• _Exercise brief_
Please write out the movie review below in full, word for word.

• _Supplied text_
═══

WWW: Weekend Wrental Wreviews 56

Let's see what I saw this week for Weekend Wrental Wreviews in my 56th WWW:

1) F/X:
I've always had the notion that this was one of the big ‘80s movies that I'd missed, that it was something my friends raved about. Maybe I was confusing it with something else, or maybe it was a big deal because Brian Dennehy was an alumni of my high school. I like his work, but he doesn't show up until halfway into the movie. The star is Bryan Brown, an Australian who looks and sounds really familiar, but who I couldn't place. Checking his credits now, I do kind of remember him from Cocktail as the mentor bartender. But here, he takes front and center as a movie special effects wizard hired by the witness protection program to help fake the death of a mobster, played by Jerry Orbach. Of course, things go wrong, and Brown's Rollie Tyler finds himself framed and on the run from the law. Enter Dennehy as a gruff cop who realizes some things don't quite add up. There are some great dated scenes with him working with the computer girl to piece clues together on a computer with glowing green type. Ah, the ‘80s. It's actually an interesting story, with some realistic fighting. In one scene, instead of being some Hollywood choreographed martial arts sequence, Rollie has a struggle with a hitman in which he hurls pots and pans and anything he can find at the guy. Ultimately, Rollie kind of becomes a special effects superhero, outwitting mobsters with smoke and mirrors and other tricks. Lacking a bigger budget, it all feels more like a television movie-of-the-week. While entertaining with some genuinely likable characters, it doesn't feel like something that was ever shown in a movie theater. Maybe I simply waited too long to see it.

═══

• _Given data_

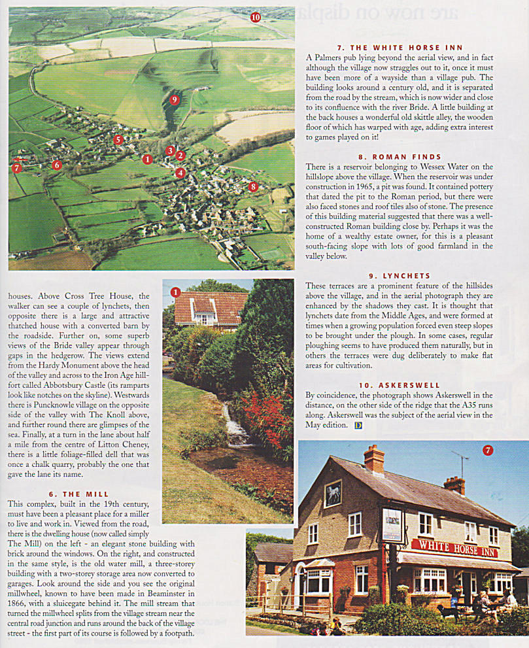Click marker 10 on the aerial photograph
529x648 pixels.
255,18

═══

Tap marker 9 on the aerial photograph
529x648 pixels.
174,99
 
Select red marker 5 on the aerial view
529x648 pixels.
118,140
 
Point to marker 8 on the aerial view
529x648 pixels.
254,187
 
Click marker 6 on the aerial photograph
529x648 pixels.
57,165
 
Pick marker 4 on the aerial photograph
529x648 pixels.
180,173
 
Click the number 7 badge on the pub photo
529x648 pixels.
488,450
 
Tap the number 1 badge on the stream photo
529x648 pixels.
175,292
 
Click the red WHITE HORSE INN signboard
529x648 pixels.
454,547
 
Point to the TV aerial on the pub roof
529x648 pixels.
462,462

═══

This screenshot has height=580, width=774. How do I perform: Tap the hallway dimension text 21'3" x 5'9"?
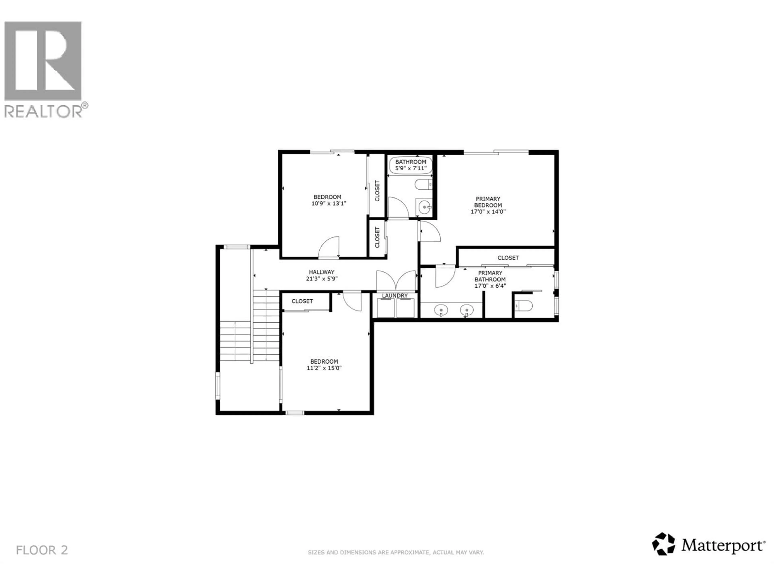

═══

• _Task solution_
WWW: Weekend Wrental Wreviews 56

Let's see what I saw this week for Weekend Wrental Wreviews in my 56th WWW:

1) F/X:
I've always had the notion that this was one of the big ‘80s movies that I'd missed, that it was something my friends raved about. Maybe I was confusing it with something else, or maybe it was a big deal because Brian Dennehy was an alumni of my high school. I like his work, but he doesn't show up until halfway into the movie. The star is Bryan Brown, an Australian who looks and sounds really familiar, but who I couldn't place. Checking his credits now, I do kind of remember him from Cocktail as the mentor bartender. But here, he takes front and center as a movie special effects wizard hired by the witness protection program to help fake the death of a mobster, played by Jerry Orbach. Of course, things go wrong, and Brown's Rollie Tyler finds himself framed and on the run from the law. Enter Dennehy as a gruff cop who realizes some things don't quite add up. There are some great dated scenes with him working with the computer girl to piece clues together on a computer with glowing green type. Ah, the ‘80s. It's actually an interesting story, with some realistic fighting. In one scene, instead of being some Hollywood choreographed martial arts sequence, Rollie has a struggle with a hitman in which he hurls pots and pans and anything he can find at the guy. Ultimately, Rollie kind of becomes a special effects superhero, outwitting mobsters with smoke and mirrors and other tricks. Lacking a bigger budget, it all feels more like a television movie-of-the-week. While entertaining with some genuinely likable characters, it doesn't feel like something that was ever shown in a movie theater. Maybe I simply waited too long to see it.